Monday Apr 29

KaiteHillenbrand The cicadas are coming back this year. I’ve found them buried in the dirt in my garden as I dig holes for flowers, their shells soft, their eyes buggy and brown. They always seem stunned to be unearthed. I try to put each one back in the little hole it’s carved out of my yard even though I know I’ll probably be sick of them when they crawl out of their hibernation en masse. It’s weird to think I’ve been walking over them for a few years as they slowly grew and slept. One thing I like about gardening is finding little secrets like that—finding a cicada or an old toy, sometimes a flower bulb I can’t identify. My yard isn’t the easiest to dig through because parts of it are full—I mean jam-packed—of old driveway pebbles and all of it is full of clay at some depth. We’ve worked it into a charming little place, though, like you’d expect to find outside a cottage: nice, beautiful grass surrounded by crazy flowering plants of all heights.
 
A lot of the things I love about gardening I love about poetry, too: finding something new and fascinating when I dig down, watching a flower or a line bloom a new way each time I look; the controlled chaos; the nourishment (we’re growing veggies and fruits this year); the way it’s been growing and continues to grow whether or not I’m looking.
 
I love a poem that opens up more and more every time I read it, like a flower does hourly, daily, even yearly, and Pamela Yenser’s poems do that for me. Pamela’s poetry shows, through vivid imagery and fantastic use of sound, how our everyday lives are haunted from many directions, including nature, crashes, our own bodies, possibly even the supernatural.
 
Fatima Mansour has given us two powerful, punching poems this month. The narratives, punctuation, and pacing of the poems let us in to see what it’s like to be analyzed and cursed for who and where you come from. Fatima’s poems are brave, and they made me squirm a little, and I’ve realized I understand more about the human experience from reading them.
 
Christian Ward’s poetry is beautiful and quiet, calmly introducing one image and one sound at a time.

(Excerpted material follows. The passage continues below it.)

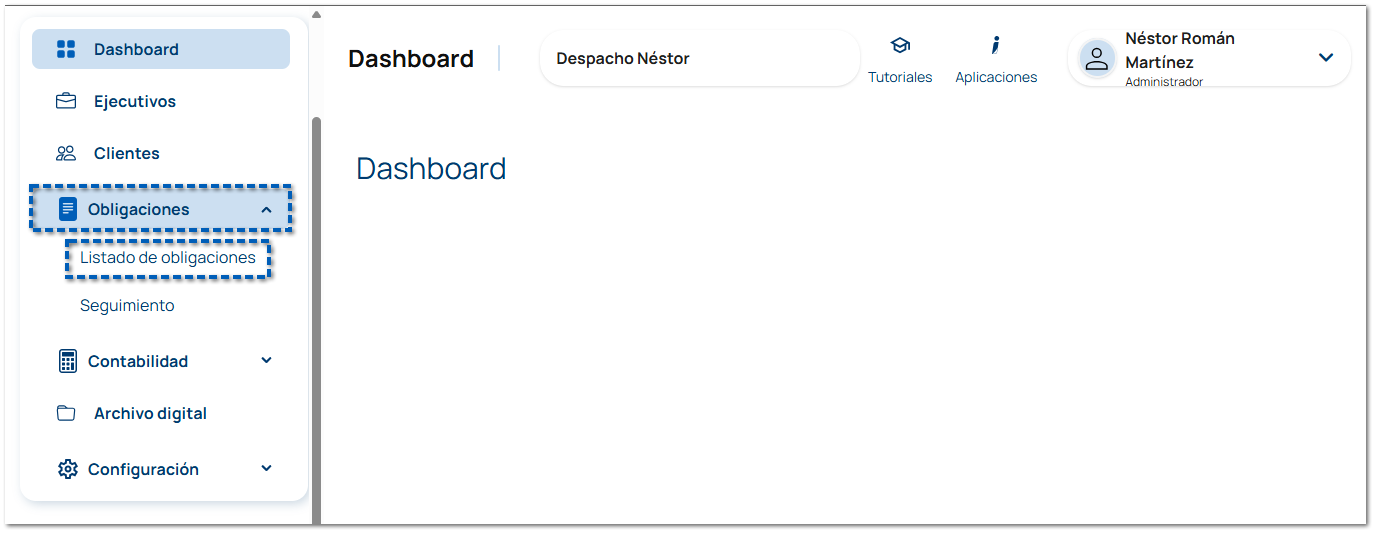Open the Archivo digital link
Screen dimensions: 1375x533
click(x=150, y=413)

I can feel the frequency of these poems grow as they open like windows, or flowers, or eyes and ears.
 
Associate Editor Nicelle Davis brings us three great poets with interviews this month. Nicelle writes:
 
Charlotte Innes, Gillian Culff, and Anna Lowe Weber straddle that precarious line between metaphor and magical realism. They each, in their own fashion, allow readers to witness the metamorphism of a volcanic emotional concept into a rock solid representation. These women write such organic lines that it is nearly impossible to see how the mechanics of the poems are working to give the reader the empathy needed to experience their words. These are poems that truly root us in beauty and the mystery therein. Please enjoy as I have enjoyed the work of these powerful women.
 
Watch out for the cicadas, and enjoy the garden.